## TASK
Give back, word for word, the lines in the listing below from the one holding "Decline All (1283, 1415)" down to the one holding "About us (229, 40)", both ends included.
* * * * * * * * *
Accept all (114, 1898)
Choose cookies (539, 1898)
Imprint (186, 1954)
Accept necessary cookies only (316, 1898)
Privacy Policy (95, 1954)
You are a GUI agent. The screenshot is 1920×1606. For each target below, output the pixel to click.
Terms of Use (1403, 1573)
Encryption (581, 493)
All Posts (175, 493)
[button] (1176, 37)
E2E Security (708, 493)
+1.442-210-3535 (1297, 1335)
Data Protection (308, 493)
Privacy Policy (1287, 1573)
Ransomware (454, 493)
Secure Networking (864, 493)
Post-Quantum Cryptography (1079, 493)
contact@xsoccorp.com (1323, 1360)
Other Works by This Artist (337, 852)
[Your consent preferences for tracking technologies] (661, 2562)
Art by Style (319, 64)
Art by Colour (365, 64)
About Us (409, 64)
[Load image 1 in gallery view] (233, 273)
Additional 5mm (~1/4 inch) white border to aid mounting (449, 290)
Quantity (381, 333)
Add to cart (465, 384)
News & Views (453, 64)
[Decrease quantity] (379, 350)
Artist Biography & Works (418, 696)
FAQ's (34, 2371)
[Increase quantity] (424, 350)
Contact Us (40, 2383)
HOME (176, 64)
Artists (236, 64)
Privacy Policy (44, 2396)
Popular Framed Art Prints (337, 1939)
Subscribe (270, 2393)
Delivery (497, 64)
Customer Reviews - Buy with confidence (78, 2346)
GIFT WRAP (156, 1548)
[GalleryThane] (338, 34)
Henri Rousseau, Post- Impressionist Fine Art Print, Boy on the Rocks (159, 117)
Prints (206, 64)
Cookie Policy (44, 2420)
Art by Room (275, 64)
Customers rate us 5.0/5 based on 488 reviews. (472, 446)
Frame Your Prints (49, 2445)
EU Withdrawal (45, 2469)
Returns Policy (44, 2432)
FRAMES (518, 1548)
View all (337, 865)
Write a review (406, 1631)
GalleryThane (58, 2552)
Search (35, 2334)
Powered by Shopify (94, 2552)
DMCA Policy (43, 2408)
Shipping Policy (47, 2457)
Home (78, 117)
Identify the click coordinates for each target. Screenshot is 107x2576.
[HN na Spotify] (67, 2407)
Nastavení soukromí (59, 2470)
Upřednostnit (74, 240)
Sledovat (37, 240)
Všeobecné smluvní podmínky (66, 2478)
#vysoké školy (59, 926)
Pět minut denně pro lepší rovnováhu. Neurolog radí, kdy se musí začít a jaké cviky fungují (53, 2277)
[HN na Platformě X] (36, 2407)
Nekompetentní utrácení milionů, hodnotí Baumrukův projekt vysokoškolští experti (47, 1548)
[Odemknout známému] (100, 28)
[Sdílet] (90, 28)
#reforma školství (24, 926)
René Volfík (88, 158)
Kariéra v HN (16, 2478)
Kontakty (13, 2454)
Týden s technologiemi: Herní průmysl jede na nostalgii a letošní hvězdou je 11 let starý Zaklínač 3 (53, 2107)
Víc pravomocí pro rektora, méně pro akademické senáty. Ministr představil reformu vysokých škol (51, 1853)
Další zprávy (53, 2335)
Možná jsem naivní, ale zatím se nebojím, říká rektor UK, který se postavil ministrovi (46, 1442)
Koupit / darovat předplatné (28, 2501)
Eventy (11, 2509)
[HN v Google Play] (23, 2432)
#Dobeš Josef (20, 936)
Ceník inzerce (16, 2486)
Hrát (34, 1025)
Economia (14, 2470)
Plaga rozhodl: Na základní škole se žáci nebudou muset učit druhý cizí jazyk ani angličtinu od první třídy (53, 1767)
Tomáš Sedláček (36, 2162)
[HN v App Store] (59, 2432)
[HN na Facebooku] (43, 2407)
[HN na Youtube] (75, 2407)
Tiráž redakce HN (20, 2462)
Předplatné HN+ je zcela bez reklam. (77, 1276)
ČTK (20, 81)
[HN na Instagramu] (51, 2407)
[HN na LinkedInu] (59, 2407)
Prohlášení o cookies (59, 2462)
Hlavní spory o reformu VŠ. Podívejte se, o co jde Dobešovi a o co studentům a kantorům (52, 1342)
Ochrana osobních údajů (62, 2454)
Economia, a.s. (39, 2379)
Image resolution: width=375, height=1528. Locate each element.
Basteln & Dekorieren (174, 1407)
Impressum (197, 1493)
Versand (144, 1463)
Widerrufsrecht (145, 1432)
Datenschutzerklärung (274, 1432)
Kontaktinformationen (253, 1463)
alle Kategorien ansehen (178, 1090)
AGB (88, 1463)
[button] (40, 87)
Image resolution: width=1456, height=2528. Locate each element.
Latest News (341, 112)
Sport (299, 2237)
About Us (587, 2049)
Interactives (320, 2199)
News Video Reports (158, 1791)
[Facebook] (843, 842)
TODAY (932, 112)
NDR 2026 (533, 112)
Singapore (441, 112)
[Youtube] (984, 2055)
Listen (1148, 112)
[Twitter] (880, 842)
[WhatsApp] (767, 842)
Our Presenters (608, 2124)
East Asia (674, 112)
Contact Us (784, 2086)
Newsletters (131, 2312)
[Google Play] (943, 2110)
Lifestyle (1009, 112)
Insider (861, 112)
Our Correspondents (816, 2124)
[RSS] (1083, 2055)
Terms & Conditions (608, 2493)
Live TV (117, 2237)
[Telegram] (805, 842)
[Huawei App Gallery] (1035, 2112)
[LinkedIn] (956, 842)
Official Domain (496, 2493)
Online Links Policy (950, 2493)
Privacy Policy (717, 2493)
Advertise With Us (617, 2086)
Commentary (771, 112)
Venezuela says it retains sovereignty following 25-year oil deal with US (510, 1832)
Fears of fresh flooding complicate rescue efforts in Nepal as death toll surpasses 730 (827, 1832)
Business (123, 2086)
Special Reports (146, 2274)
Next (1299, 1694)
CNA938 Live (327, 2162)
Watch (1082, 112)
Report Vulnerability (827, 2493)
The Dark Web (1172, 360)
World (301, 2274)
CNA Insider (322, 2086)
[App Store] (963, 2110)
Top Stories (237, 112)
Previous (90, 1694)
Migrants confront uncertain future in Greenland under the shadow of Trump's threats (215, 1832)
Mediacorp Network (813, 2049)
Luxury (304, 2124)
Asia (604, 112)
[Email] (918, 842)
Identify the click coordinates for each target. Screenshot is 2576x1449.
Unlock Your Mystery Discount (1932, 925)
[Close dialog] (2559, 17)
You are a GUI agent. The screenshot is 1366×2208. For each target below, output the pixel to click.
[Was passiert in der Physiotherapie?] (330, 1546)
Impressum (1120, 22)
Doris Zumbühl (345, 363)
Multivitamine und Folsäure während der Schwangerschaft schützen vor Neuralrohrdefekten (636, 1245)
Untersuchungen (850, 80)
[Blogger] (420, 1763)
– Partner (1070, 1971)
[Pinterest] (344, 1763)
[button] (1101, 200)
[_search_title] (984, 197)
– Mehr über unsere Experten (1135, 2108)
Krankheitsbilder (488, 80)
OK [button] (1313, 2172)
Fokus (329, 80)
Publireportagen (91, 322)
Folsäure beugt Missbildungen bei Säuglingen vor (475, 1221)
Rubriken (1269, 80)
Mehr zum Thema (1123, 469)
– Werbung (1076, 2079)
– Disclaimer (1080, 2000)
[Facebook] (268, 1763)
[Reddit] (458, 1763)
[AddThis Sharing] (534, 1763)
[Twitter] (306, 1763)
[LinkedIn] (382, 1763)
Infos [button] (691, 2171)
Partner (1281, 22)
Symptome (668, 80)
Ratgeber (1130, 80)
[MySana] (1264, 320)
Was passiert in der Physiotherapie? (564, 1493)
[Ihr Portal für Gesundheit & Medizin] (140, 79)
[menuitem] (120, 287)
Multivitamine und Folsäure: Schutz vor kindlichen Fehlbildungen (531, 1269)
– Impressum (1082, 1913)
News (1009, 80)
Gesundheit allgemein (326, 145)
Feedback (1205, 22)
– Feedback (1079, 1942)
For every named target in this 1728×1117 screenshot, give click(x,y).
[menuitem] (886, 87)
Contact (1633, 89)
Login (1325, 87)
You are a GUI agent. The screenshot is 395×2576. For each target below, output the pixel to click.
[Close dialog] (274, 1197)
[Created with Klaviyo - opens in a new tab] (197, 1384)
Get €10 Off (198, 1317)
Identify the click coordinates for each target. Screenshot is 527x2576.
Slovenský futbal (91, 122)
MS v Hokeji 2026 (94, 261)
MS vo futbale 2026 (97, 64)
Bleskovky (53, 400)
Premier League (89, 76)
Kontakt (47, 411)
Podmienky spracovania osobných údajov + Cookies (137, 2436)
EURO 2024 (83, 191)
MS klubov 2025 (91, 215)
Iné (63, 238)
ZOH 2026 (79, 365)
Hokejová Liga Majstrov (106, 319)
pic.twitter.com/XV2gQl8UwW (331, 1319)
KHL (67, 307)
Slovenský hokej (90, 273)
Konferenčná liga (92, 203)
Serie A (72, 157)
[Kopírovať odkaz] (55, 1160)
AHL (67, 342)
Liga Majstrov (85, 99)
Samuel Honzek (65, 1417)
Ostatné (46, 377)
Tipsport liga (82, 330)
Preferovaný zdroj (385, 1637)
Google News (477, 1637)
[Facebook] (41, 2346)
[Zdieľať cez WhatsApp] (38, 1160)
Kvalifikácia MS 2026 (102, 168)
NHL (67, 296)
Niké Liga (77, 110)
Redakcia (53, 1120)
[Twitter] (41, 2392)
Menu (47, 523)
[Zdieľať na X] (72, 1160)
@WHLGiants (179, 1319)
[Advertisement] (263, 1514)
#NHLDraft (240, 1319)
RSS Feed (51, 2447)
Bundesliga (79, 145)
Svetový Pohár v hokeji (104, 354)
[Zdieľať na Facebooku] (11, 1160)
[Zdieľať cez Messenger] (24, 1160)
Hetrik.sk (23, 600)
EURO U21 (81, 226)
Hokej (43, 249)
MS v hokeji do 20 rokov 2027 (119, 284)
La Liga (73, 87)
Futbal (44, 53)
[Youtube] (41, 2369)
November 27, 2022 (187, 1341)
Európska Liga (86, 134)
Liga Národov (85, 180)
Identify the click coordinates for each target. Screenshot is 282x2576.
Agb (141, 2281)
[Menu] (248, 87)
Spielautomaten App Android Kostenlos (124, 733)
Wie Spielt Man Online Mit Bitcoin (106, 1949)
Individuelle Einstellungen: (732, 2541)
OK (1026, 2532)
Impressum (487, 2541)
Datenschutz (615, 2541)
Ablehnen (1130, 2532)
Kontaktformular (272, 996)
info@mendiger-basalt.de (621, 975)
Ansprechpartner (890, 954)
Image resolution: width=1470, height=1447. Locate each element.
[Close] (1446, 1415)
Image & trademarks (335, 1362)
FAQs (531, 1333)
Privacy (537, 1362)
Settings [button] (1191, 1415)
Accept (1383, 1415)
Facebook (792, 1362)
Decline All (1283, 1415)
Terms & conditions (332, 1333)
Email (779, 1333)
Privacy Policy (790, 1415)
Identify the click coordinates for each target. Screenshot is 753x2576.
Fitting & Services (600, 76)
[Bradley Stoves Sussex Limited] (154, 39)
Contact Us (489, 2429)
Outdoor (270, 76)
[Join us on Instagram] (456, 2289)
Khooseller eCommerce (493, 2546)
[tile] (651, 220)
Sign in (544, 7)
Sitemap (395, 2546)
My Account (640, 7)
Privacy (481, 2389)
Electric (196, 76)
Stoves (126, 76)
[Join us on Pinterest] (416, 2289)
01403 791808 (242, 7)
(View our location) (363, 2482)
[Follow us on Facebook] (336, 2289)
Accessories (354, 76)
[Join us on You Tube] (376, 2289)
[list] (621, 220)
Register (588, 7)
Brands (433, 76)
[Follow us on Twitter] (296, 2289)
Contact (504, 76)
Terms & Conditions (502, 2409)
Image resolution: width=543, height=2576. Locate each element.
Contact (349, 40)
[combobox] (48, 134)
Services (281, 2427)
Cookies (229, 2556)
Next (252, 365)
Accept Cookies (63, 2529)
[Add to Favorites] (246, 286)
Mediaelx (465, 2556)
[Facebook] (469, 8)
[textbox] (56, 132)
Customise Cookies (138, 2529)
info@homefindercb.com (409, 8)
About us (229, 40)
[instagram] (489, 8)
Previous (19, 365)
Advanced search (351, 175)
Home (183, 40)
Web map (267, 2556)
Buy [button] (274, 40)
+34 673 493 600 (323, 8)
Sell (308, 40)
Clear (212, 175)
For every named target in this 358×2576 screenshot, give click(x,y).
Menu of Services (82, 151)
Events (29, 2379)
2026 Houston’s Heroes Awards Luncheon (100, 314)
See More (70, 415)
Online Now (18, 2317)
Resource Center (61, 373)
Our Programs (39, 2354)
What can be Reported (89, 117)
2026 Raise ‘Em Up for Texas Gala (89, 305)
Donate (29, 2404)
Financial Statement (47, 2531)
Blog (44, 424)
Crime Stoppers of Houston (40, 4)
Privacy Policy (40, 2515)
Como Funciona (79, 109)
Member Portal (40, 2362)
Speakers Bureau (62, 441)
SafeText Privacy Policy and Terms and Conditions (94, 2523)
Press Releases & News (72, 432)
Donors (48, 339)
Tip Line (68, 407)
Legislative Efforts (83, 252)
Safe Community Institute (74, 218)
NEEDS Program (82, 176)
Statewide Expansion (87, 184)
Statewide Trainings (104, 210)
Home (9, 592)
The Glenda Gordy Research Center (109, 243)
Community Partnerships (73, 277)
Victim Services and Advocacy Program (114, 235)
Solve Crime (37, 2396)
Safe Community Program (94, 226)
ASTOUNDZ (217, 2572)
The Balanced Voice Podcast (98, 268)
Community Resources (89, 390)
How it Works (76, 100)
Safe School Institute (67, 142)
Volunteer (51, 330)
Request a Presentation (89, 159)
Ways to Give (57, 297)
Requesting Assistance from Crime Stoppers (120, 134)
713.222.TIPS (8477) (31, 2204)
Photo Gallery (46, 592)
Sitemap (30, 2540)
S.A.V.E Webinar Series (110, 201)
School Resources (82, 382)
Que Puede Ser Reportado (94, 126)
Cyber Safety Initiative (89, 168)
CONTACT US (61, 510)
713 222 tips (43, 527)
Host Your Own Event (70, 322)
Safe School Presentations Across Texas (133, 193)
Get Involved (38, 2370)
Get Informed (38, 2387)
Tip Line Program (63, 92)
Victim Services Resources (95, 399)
* * * * * * * * *
## WRITTEN REPLY
Decline All (1283, 1415)
Terms & conditions (332, 1333)
Email (779, 1333)
Privacy Policy (790, 1415)
Identify the click coordinates for each target. Screenshot is 753x2576.
Fitting & Services (600, 76)
[Bradley Stoves Sussex Limited] (154, 39)
Contact Us (489, 2429)
Outdoor (270, 76)
[Join us on Instagram] (456, 2289)
Khooseller eCommerce (493, 2546)
[tile] (651, 220)
Sign in (544, 7)
Sitemap (395, 2546)
My Account (640, 7)
Privacy (481, 2389)
Electric (196, 76)
Stoves (126, 76)
[Join us on Pinterest] (416, 2289)
01403 791808 (242, 7)
(View our location) (363, 2482)
[Follow us on Facebook] (336, 2289)
Accessories (354, 76)
[Join us on You Tube] (376, 2289)
[list] (621, 220)
Register (588, 7)
Brands (433, 76)
[Follow us on Twitter] (296, 2289)
Contact (504, 76)
Terms & Conditions (502, 2409)
Image resolution: width=543, height=2576. Locate each element.
Contact (349, 40)
[combobox] (48, 134)
Services (281, 2427)
Cookies (229, 2556)
Next (252, 365)
Accept Cookies (63, 2529)
[Add to Favorites] (246, 286)
Mediaelx (465, 2556)
[Facebook] (469, 8)
[textbox] (56, 132)
Customise Cookies (138, 2529)
info@homefindercb.com (409, 8)
About us (229, 40)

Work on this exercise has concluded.